> [Exercise goal] Nothing but the lines below between the line holding "1128x939 pixels." and the line holding "The image size is (1302, 924).", inclusive, should appear in the answer, each set down exactly.

Data excerpts

☆ ☆ ☆

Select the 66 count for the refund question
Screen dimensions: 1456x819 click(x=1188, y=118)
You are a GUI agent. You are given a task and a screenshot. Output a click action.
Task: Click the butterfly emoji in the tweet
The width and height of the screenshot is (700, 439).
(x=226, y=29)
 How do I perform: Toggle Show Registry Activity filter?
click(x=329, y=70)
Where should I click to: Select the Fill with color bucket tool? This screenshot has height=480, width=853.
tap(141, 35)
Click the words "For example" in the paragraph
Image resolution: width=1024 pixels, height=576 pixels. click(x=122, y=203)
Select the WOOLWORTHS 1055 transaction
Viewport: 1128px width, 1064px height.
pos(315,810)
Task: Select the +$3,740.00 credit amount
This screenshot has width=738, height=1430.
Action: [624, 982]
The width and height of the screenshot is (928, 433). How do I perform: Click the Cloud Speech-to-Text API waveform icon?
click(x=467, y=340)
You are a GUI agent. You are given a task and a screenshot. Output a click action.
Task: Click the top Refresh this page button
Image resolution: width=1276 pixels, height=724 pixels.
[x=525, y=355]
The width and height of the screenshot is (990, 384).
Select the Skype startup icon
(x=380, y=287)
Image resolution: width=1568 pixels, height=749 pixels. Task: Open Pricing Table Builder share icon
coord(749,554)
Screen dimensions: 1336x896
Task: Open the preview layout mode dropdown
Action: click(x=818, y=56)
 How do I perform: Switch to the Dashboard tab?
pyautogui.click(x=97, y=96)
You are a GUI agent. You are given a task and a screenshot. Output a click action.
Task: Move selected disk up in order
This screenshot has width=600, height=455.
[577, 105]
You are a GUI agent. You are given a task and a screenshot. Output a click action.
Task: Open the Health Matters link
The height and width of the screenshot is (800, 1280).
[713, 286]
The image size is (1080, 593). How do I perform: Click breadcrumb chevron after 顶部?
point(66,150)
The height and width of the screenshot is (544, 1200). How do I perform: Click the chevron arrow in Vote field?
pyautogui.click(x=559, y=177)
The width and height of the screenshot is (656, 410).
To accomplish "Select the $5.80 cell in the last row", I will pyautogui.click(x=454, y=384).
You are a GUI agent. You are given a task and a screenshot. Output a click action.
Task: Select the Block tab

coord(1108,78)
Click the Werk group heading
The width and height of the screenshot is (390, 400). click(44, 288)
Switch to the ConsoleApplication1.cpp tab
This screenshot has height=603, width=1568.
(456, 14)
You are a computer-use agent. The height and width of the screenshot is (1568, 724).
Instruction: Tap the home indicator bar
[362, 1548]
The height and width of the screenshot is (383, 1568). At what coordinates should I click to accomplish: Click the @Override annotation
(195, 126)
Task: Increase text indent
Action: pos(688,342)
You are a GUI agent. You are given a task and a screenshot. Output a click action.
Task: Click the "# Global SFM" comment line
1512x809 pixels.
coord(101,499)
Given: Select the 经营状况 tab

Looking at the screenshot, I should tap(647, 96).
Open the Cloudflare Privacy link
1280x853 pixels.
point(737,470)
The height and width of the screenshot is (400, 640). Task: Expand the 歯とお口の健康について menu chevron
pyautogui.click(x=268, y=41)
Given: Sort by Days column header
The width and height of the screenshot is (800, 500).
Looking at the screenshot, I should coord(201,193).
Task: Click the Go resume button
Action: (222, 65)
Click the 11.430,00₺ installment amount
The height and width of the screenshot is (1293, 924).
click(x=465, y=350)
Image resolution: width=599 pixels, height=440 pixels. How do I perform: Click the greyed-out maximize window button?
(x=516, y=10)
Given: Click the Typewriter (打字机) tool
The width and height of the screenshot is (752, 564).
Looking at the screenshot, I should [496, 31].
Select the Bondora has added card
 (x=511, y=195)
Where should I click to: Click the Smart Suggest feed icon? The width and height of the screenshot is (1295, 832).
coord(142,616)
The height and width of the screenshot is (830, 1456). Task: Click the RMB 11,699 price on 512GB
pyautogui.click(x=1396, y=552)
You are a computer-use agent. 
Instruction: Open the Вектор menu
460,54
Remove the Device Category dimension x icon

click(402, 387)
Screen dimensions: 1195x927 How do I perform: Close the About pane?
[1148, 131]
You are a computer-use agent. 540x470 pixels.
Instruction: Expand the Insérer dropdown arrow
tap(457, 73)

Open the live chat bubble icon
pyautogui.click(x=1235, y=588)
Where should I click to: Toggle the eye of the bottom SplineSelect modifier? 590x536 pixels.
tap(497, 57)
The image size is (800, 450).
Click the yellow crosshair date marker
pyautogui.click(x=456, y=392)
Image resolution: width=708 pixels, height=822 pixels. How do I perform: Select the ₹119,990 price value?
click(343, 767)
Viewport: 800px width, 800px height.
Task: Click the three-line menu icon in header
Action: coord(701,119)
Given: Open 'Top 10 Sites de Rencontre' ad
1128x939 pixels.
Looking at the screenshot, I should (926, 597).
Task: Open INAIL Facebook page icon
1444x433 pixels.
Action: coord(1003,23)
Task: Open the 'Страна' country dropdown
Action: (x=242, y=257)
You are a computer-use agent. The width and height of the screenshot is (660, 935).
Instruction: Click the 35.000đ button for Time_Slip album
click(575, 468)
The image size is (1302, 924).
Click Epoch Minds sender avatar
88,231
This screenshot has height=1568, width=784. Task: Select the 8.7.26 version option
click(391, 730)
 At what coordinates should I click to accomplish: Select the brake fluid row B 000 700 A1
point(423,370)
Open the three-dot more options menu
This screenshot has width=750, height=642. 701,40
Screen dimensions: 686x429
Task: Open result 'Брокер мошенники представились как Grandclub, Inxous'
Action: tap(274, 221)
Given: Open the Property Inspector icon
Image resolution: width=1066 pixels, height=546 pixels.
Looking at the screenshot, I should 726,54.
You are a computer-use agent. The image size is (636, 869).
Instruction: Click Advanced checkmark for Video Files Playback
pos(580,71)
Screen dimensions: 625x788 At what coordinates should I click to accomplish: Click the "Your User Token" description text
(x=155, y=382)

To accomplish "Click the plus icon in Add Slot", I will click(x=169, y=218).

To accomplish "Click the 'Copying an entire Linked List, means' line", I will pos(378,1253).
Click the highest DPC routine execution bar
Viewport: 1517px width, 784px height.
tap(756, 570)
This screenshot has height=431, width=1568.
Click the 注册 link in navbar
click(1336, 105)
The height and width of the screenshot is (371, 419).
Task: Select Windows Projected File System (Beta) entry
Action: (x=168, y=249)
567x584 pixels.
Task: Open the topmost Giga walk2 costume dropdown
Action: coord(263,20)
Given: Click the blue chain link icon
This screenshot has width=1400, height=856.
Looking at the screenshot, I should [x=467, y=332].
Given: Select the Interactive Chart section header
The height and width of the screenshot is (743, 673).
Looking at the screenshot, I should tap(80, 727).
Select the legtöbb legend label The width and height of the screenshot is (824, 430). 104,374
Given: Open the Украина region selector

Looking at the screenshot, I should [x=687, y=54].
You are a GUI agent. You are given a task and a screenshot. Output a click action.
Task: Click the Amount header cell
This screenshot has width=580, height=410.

☆ ☆ ☆

> [Solution below]
1128x939 pixels.
Looking at the screenshot, I should (926, 597).
Task: Open INAIL Facebook page icon
1444x433 pixels.
Action: coord(1003,23)
Task: Open the 'Страна' country dropdown
Action: (x=242, y=257)
You are a computer-use agent. The width and height of the screenshot is (660, 935).
Instruction: Click the 35.000đ button for Time_Slip album
click(575, 468)
The image size is (1302, 924).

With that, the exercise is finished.